In the UK, the film’s recurrent place on those newfangled TV schedules meant that, by the 1970s, ad man director Alan Parker could use it to advertise Birds Eye roast beef dinners. Rachmaninov’s Second Piano Concerto – which recurs throughout the film – regularly topped polls as the UK’s favourite piece of classical music, as it continues to do today.
Other influences are more subtle. Kazuo Ishiguro’s 1989 Booker prize winner The Remains of the Day bears a striking resemblance to Coward’s dialogue of middle-class repression. Its mid-century butler has internalised the same lessons of duty and propriety to such an extent he may have forgotten how to feel love at all. And the shot-reverse-shot of When Harry Met Sally’s diner scene perfectly mirrors Alec and Laura’s first lunch in a Kardomah cafe, as does the film’s conceit of a relationship built over repeat chance encounters.
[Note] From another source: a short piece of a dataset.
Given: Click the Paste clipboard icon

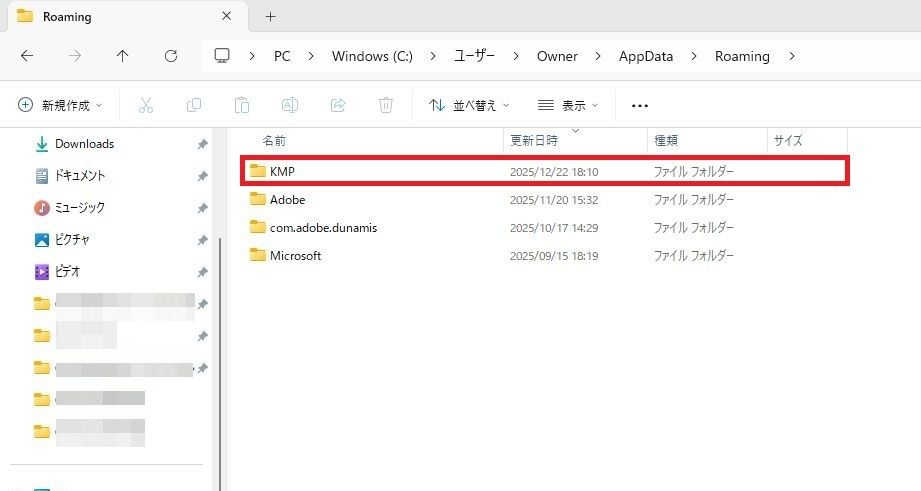Looking at the screenshot, I should click(241, 105).
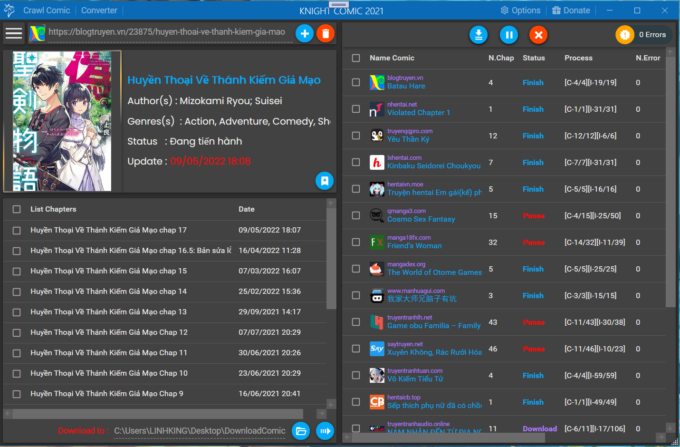Image resolution: width=680 pixels, height=447 pixels.
Task: Check the chap 17 chapter checkbox
Action: pyautogui.click(x=16, y=230)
Following Coward’s death, too, the film’s LGBTQ+ resonances have been brought to the fore. His penchant for packing his scripts with affairs, love triangles and secret crushes had hardly gone unnoticed among the gay community of 1945.

Dying just six years after homosexuality was first decriminalised in 1967, the writer’s post-mortem exit from the closet only confirmed that the film’s study of forbidden love may have meant something more to its author than the social stigma that scared Alec and Laura into obedience.
In the 21st century, Sofia Coppola cited it as an inspiration for her 2003 film Lost in Translation. “You feel so much in just a gesture or a pause,” she said. “It’s so emotional but everything’s under the surface. Maybe that’s very English? But I love that.”
Brief Encounter’s ideas have proved more universal than Johnson’s cut-glass accent suggests. Wong Kar-wai’s In the Mood for Love explores similar themes of buttoned-up infidelity, as much about the social pressure imposed on a relationship as the infatuation itself.

Canadian director Celine Song explored its “what if?” question through the Korean concept of inyeon (the romantic mystery of a sense of connection between two strangers) in her 2023 film, Past Lives. Its opening shot of a love triangle spotted across a bar mirrors Alec and Laura’s last moments together.
Today, Brief Encounter holds an odd place in the lives of both Lean and Coward: a tearoom romance from a director famed for his bombastic epics, and the last great film from a writer who never thought much of the medium anyway. Still, of all their works, it might just be the one that’s lasted the longest. For 80 years, we’ve never been able to stop asking: “What if?”